→ **PROBLEM REQUIREMENTS**: The line containing "ページ名 (718, 1078)" marks the end: output every line of the data up to it, and that line too, exactly as written.

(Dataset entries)

──────────────────────────────

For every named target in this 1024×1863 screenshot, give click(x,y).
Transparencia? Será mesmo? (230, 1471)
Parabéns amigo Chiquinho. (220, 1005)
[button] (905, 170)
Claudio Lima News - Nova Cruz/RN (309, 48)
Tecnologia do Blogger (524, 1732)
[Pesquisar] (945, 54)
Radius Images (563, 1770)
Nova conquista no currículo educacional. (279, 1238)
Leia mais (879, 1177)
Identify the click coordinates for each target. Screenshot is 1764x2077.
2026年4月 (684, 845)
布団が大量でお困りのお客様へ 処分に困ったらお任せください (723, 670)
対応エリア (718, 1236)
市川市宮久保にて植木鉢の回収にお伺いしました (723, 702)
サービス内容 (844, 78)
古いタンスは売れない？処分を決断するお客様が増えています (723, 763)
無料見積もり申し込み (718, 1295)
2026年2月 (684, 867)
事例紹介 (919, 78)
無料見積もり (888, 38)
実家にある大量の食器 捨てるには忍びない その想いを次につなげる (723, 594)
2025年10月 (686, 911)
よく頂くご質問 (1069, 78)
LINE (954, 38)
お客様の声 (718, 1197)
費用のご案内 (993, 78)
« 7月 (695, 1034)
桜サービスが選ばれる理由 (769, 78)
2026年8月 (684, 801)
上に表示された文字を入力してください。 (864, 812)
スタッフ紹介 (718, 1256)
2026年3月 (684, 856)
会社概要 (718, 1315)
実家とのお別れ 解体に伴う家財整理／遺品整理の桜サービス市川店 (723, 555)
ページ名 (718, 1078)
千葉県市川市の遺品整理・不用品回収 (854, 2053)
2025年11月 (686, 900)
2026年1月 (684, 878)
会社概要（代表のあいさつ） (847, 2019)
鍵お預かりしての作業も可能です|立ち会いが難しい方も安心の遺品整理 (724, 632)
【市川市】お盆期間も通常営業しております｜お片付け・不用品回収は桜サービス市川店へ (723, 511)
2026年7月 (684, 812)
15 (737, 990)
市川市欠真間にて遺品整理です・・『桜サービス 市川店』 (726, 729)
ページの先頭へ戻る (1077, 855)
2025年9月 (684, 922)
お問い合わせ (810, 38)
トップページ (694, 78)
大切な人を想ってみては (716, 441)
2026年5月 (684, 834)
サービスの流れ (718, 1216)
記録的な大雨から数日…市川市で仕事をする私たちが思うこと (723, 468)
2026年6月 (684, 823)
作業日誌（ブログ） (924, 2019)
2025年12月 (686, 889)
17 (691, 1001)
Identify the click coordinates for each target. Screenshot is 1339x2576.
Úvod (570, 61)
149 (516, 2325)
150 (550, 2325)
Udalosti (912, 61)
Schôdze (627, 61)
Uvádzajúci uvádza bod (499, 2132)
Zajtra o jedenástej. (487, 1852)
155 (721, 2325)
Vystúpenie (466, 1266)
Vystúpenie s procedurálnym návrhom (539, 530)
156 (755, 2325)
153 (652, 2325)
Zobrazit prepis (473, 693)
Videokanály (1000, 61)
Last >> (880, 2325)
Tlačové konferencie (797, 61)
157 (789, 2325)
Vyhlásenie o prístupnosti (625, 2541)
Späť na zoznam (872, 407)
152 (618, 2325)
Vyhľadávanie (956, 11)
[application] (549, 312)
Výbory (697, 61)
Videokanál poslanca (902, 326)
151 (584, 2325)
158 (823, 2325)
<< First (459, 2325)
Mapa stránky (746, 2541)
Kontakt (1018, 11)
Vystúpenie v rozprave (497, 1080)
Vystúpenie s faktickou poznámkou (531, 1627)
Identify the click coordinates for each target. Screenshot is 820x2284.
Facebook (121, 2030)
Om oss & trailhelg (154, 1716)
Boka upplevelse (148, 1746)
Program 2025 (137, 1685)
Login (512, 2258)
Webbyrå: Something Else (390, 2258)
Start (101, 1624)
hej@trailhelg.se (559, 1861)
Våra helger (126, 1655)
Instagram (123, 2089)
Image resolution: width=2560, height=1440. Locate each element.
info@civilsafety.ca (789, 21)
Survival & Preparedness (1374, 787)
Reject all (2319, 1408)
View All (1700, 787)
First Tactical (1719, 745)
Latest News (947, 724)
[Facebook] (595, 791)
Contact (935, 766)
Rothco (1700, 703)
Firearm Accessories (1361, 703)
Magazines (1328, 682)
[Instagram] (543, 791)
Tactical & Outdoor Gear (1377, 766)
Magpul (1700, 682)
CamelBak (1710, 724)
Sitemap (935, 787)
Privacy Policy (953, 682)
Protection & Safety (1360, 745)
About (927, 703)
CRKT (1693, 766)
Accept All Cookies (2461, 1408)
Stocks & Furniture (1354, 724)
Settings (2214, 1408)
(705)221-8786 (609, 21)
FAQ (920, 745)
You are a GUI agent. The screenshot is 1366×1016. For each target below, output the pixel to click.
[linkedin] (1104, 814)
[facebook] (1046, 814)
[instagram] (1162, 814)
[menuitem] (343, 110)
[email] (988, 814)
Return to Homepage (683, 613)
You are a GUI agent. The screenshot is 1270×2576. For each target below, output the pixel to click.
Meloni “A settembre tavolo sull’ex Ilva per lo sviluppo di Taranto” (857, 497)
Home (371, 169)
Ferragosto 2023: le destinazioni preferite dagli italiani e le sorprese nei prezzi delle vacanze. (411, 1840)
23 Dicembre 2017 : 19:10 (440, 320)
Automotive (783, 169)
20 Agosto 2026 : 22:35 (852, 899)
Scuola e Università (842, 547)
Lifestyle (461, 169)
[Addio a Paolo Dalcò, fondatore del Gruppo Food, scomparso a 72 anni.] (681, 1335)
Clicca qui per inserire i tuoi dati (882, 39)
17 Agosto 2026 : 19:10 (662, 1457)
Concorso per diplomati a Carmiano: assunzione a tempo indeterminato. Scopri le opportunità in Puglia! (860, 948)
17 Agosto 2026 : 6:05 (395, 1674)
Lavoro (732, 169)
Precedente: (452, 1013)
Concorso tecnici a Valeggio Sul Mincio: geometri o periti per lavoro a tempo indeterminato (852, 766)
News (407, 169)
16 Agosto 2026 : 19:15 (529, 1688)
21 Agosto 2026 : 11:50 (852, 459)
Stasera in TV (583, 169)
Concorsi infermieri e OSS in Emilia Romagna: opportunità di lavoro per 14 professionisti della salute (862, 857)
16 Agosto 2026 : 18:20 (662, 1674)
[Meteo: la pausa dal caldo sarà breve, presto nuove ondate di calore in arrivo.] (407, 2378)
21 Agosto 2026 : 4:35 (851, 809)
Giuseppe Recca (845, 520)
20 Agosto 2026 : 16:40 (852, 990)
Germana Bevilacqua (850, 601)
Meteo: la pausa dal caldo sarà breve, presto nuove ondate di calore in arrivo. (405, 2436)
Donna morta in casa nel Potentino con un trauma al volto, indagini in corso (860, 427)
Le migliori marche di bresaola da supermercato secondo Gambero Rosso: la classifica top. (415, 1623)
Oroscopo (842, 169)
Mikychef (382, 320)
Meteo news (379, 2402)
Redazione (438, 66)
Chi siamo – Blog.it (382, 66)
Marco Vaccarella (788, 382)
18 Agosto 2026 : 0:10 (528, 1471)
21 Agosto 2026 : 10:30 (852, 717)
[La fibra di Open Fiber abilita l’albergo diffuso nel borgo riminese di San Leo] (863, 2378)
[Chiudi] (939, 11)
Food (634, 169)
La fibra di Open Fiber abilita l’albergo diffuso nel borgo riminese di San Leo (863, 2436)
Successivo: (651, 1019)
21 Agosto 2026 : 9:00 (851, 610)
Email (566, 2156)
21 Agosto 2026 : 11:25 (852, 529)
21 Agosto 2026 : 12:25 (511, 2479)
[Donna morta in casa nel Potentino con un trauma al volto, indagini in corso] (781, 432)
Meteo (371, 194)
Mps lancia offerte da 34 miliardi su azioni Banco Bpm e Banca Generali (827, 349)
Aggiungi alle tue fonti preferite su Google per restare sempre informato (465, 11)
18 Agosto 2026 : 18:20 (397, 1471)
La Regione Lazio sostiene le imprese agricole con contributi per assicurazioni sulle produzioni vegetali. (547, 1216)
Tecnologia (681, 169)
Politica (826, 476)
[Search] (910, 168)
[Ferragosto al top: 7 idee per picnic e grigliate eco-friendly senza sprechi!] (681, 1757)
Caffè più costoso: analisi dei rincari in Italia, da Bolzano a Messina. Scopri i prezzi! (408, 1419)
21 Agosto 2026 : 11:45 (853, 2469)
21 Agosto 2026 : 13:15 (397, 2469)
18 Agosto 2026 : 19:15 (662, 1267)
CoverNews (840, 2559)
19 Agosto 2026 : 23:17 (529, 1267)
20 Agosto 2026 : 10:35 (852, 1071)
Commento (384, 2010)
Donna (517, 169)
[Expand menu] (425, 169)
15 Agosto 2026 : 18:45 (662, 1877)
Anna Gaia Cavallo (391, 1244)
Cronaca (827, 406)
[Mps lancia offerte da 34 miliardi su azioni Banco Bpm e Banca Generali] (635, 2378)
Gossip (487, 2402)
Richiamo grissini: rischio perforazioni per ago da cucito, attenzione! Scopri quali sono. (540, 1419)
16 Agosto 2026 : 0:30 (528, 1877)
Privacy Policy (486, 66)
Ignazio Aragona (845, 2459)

──────────────────────────────

→ **RESPONSE TO THE EXERCISE**:
For every named target in this 1024×1863 screenshot, give click(x,y).
Transparencia? Será mesmo? (230, 1471)
Parabéns amigo Chiquinho. (220, 1005)
[button] (905, 170)
Claudio Lima News - Nova Cruz/RN (309, 48)
Tecnologia do Blogger (524, 1732)
[Pesquisar] (945, 54)
Radius Images (563, 1770)
Nova conquista no currículo educacional. (279, 1238)
Leia mais (879, 1177)
Identify the click coordinates for each target. Screenshot is 1764x2077.
2026年4月 (684, 845)
布団が大量でお困りのお客様へ 処分に困ったらお任せください (723, 670)
対応エリア (718, 1236)
市川市宮久保にて植木鉢の回収にお伺いしました (723, 702)
サービス内容 (844, 78)
古いタンスは売れない？処分を決断するお客様が増えています (723, 763)
無料見積もり申し込み (718, 1295)
2026年2月 (684, 867)
事例紹介 (919, 78)
無料見積もり (888, 38)
実家にある大量の食器 捨てるには忍びない その想いを次につなげる (723, 594)
2025年10月 (686, 911)
よく頂くご質問 (1069, 78)
LINE (954, 38)
お客様の声 (718, 1197)
費用のご案内 (993, 78)
« 7月 (695, 1034)
桜サービスが選ばれる理由 (769, 78)
2026年8月 (684, 801)
上に表示された文字を入力してください。 (864, 812)
スタッフ紹介 (718, 1256)
2026年3月 (684, 856)
会社概要 (718, 1315)
実家とのお別れ 解体に伴う家財整理／遺品整理の桜サービス市川店 (723, 555)
ページ名 (718, 1078)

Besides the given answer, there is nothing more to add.